A lower impact solution is typically to capture a bare minimum of raw data (maybe just a single flag) inside the performance-sensitive code that later triggers printing outside of it.
As for the performance difference observed between using two different kinds of format string used with printf() my primary hypothesis is to call into question the measurement methodology, with the secondary hypothesis being is that this an example of the butterfly effect, applied to code generation.
Note that your performance measurements for “option 1” vs “option 2” are counterintuitive, causing me to question the validity of the data. Was the timing data accidentally swapped? Do the measurements consist largely of noise?

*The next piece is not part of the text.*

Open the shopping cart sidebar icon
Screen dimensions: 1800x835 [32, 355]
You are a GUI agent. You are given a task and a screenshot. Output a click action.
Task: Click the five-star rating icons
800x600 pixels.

For host code, various compilers are now able to convert printf() with “pure” format strings like "---" into lighter-weight puts() calls. Of course, that doesn’t tell us anything about what happens with a device-side printf(), and I have never studied the impact on resource usage (e.g. registers, instructions) triggered by various kinds of printf() formats strings. A plausible assumption would be that resource usage due to a simple, “pure” format string should be lower than resource usage due to a more somewhat more complicated format string with format specifiers.
IMHO, printf() isn’t the culprit. As you suggested, If I left printf() out and replace it with atomicAdd() (in order to show it as flag after kernel return to host), but I still have these 20% performance loss.
I measure code execution during #1 minute with samples evry #5 seconds on a reduced grid. This looks correct to be. I used the CUDA timing functions (cudaEventRecord(), …)
Timings were (unfortunately) not swapped. They are very counterintuitive, correct! The measurements are quite stable = <1% variation across multiple kernel calls.
Some more testing …
I noticed that my issue might be related to variable storage memory location. I added uint32_t c[32] together with option 3 to my OP snippet.
To summarize:
Option 1 - slow (printf of literal string)
Option 2 - fast (printf of *b)
Option 3 - slow (printf of *c)
b[] and c[] are both located in registers (to the best of my knowledge - how can I confirm this?). Option 3 (accesses c[]) is slower than Option 2 (accesses b[]). Notice that c[] is not used anymore when stuff_2 is processed. Could it be (?) that the compiler moved c[] from register to local memory after stuff_1 was completed? This would be my only possible explanation why calc_result(b)) is faster (registers) than calc_result(c)) (local memory).
Besides this, it still doesn’t explain why a simple printf("---") is so slow.
Note: b[] and c[] (arrays) are always in local memory. However I copied these to kernel variables, which reside in registers (e.g. uint32_t b0 = b[0]).
The if () at the end is keeping the compiler from dead stripping a lot of code. We are not clear if you have any side effects in the removed code. You can run all three options in Nsight Compute and use the baseline feature to compare the 3 variants. If you cannot easily detect the major difference on the Details page then I would recommend opening each report in a separate copy of Nsight Compute and manually comparing the rolled up counters in the Source View. Once you find a major difference in the source view you can inspect sub-sections of the SASS.